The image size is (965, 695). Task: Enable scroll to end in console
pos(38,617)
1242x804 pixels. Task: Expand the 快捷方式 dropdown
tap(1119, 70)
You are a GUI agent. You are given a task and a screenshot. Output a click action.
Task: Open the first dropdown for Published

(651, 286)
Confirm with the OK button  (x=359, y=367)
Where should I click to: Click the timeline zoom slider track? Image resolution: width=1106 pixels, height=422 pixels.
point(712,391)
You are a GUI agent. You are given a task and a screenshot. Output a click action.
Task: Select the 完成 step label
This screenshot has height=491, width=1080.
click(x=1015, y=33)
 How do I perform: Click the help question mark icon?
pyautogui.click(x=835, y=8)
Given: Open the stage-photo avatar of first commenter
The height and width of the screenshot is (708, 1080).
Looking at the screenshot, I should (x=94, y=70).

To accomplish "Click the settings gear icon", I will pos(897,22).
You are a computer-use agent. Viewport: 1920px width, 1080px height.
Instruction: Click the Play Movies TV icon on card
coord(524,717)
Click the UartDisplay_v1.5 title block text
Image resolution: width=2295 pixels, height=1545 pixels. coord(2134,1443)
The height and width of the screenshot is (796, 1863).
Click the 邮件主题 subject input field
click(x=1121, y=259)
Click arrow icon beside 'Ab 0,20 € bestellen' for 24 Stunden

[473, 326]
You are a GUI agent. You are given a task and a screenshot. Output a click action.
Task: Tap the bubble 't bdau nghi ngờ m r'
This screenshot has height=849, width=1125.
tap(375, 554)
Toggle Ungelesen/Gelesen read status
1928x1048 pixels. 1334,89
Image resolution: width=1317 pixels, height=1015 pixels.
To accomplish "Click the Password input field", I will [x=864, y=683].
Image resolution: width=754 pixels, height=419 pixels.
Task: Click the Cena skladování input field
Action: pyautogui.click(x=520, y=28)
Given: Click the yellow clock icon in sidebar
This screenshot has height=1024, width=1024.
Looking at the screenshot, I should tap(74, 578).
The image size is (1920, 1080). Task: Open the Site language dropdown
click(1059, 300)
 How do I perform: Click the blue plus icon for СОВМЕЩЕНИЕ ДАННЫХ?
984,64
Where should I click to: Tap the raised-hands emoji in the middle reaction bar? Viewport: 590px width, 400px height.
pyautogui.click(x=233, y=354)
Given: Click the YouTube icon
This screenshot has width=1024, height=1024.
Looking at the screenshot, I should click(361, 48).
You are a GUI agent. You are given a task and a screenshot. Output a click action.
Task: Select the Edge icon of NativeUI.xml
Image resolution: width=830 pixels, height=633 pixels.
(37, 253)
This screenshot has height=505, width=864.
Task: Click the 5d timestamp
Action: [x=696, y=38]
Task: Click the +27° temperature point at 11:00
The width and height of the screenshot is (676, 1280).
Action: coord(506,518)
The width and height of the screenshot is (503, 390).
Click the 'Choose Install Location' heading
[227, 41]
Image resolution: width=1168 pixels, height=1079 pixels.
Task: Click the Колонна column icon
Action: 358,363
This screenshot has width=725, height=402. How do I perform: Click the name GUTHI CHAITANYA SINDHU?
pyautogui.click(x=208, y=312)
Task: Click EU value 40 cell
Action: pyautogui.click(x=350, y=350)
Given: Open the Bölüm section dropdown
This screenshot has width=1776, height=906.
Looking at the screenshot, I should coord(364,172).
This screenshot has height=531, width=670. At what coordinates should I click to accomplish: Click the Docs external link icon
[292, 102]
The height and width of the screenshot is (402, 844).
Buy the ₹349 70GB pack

= = =

(WHAT THE TASK REQUIRES)
Filter the entries above and return only the lines holding "Select".

(RESULT FOR THIS TASK)
Task: Select the 完成 step label
Task: Select the Edge icon of NativeUI.xml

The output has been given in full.